If we were to consider only the 13 high-confidence candidates, this would yield an exome sequencing detection rate of 15% in highly selected families in whom known causes were previously excluded. This probably constitutes an underestimation as we assume that some of the other 50 candidate genes may be confirmed in subsequent studies. We may have missed smaller structural variants, variants in noncoding or insufficiently covered regions, or epigenetic changes, which have also been reported in connection with short stature [4, 50]. Furthermore, polygenic inheritance, mating selection and familial height variability may have hampered the clinical characterization of, and hence the identification of, the underlying variant.
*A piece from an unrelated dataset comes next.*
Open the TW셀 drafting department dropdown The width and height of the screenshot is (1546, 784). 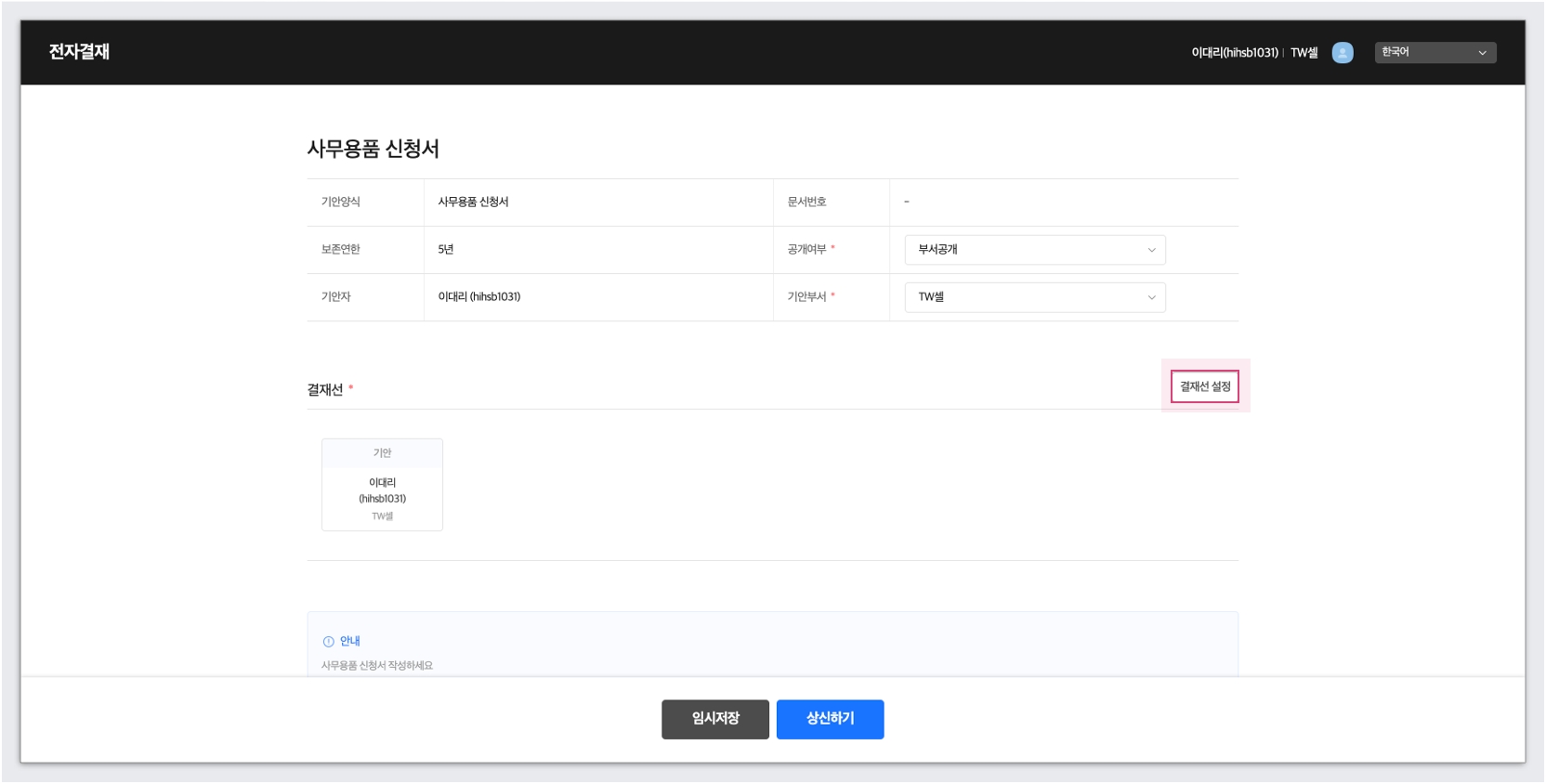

In conclusion, we identified and characterized 13 high-confidence candidate genes with variants in two or more independent families and another 50 medium-confidence candidate genes. Of these candidate genes, 95% are annotated with functions, pathways and other biological features that are significantly enriched among 1,025 growth-associated genes. These results illustrate that in entities with extremely high heterogeneity and complexity, such as growth defects, clinical characterization and variant-level and gene-level information need to be combined to identify candidate genes. Our study also suggests that single gene defects are an important contributor to the extreme lower end of the growth distribution.